Start of DOCUMENT PASSAGE

Elon Musk's social media company X was fined 120 million euros ($140 million) by EU tech regulators on Friday for breaching online content rules, the first sanction under landmark legislation that once again drew criticism from the US government.

X's rival TikTok staved off a penalty with concessions, according to Reuters.

Europe's crackdown on Big Tech to ensure smaller rivals can compete and consumers have more choice has been criticized by the administration of US President Donald Trump, which says it singles out American companies and censors Americans.

The European Commission, the EU's executive, said its laws do not target any nationality and that it is merely defending its digital and democratic standards, which usually serve as the benchmark for the rest of the world.

The EU sanction against X followed a two-year-long investigation under the bloc's Digital Services Act (DSA), which requires online platforms to do more to tackle illegal and harmful content.

The EU's investigation of ByteDance's social media app TikTok led to charges in May that the company had breached a DSA requirement to publish an advertisement repository allowing researchers and users to detect scam advertisements.

End of DOCUMENT PASSAGE

TASKS TO CARRY OUT:
**a.** Output, word for word, the part of the report on the EU fine against X that opens with the words containing "The EU sanction" and closes with "detect scam advertisements.".
**b.** Go on with the news report about the EU fine against X, starting after its last sentence.
The records have nothing to do with the news report.

Start of DATA FOR REVIEW

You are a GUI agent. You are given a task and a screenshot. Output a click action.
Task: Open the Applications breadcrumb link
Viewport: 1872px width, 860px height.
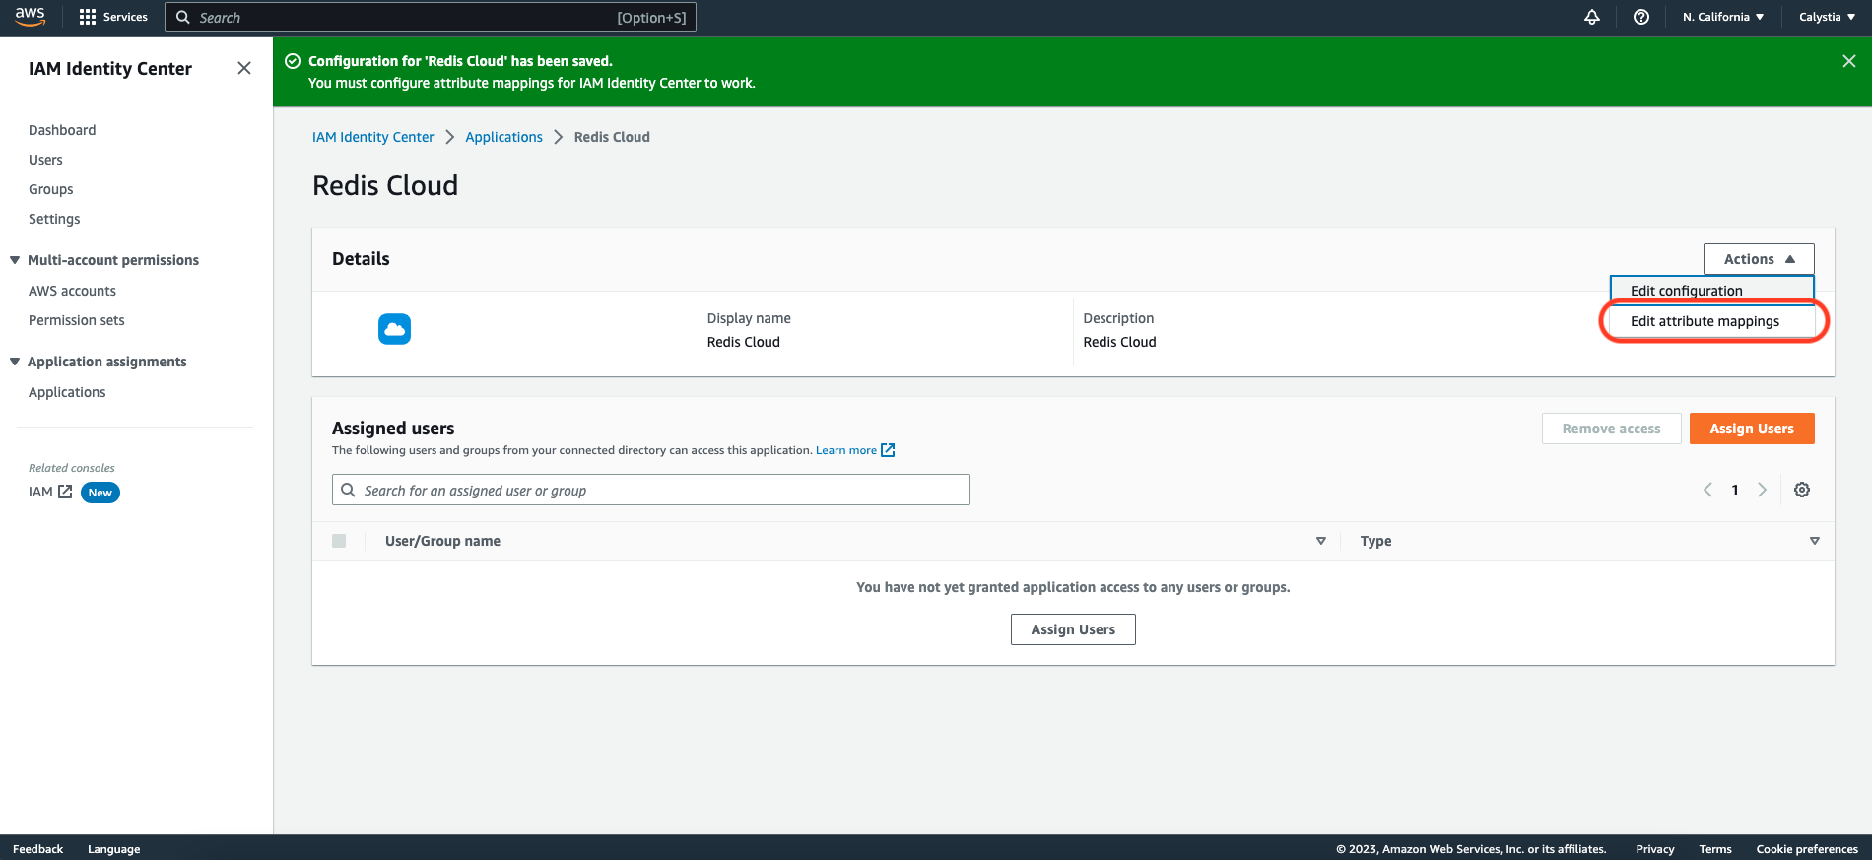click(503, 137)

End of DATA FOR REVIEW
Start of DATA FOR REVIEW

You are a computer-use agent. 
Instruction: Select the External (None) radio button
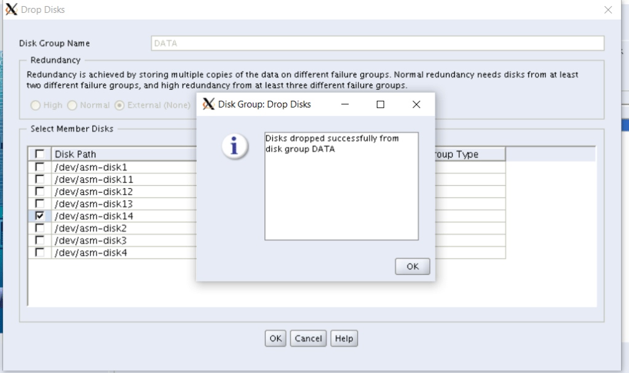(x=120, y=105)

End of DATA FOR REVIEW
Start of DATA FOR REVIEW

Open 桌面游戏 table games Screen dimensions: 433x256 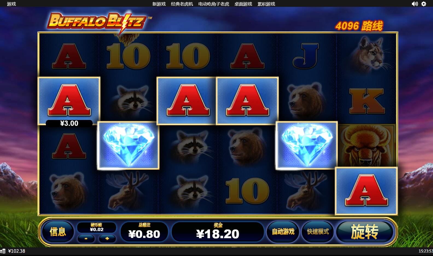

End of DATA FOR REVIEW

RESULTS OF THE TASKS:
**a.**
The EU sanction against X followed a two-year-long investigation under the bloc's Digital Services Act (DSA), which requires online platforms to do more to tackle illegal and harmful content.

The EU's investigation of ByteDance's social media app TikTok led to charges in May that the company had breached a DSA requirement to publish an advertisement repository allowing researchers and users to detect scam advertisements.

**b.**
The European Commission's tech chief Henna Virkkunen said X's modest fine was proportionate and calculated based on the nature of the infringements, their gravity in terms of affected EU users and their duration.

“We are not here to impose the highest fines. We are here to make sure that our digital legislation is enforced and if you comply with our rules, you don't get the fine. And it's as simple as that,” she told reporters.

“I think it's very important to underline that DSA is having nothing to do with censorship,” Virkkunen said.

She said forthcoming decisions on companies which have been charged with DSA violations are expected to take a shorter time than the two years for the X case.

“I'm really expecting that we will do the final decisions now faster,” she said.

Ahead of the EU decision, US Vice President JD Vance said on X: “Rumors swirling that the EU commission will fine X hundreds of millions of dollars for not engaging in censorship. The EU should be supporting free speech not attacking American companies over garbage.”

TikTok, which pledged changes to its ad library to be more transparent, urged regulators to apply the law equally and consistently across all platforms.

EU regulators said X's DSA violations included the deceptive design of its blue checkmark for verified accounts, the lack of transparency of its advertising repository and its failure to provide researchers access to public data.

The Commission said the investigation into the dissemination of illegal content on X and measures taken to combat information manipulation and a separate probe into TikTok's design, algorithmic systems and obligation to protect children continue.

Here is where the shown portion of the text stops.